= CHALLENGE =
Reproduce the lines below, requests included, from the first line through the line that contains "Action: pyautogui.click(x=241, y=476)", and multiply every coordinate in the answers by 2.5, rounding to whole numbers with halves rounded up. Leave the pictures out of your answer.

..........

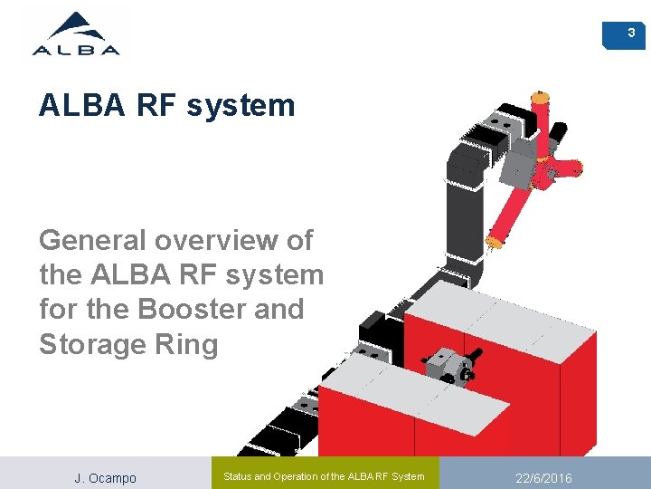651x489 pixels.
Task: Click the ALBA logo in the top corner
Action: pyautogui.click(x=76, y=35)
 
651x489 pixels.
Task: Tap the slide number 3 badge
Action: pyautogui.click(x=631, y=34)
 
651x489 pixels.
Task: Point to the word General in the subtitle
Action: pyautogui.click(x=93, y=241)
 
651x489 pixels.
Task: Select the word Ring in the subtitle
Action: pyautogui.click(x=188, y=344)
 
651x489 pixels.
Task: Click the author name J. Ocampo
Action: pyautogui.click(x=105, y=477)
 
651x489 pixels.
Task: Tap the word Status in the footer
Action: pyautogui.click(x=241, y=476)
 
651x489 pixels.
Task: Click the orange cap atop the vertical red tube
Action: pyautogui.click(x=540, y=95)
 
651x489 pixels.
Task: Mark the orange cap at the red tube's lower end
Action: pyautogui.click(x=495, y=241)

..........

= EXERCISE ANSWER =
651x489 pixels.
Task: Click the ALBA logo in the top corner
Action: pyautogui.click(x=190, y=88)
 
651x489 pixels.
Task: Tap the slide number 3 badge
Action: pyautogui.click(x=1578, y=85)
 
651x489 pixels.
Task: Point to the word General in the subtitle
Action: pyautogui.click(x=233, y=603)
 
651x489 pixels.
Task: Select the word Ring in the subtitle
Action: pyautogui.click(x=470, y=860)
 
651x489 pixels.
Task: Click the author name J. Ocampo
Action: pyautogui.click(x=263, y=1193)
 
651x489 pixels.
Task: Tap the word Status in the footer
Action: pyautogui.click(x=603, y=1190)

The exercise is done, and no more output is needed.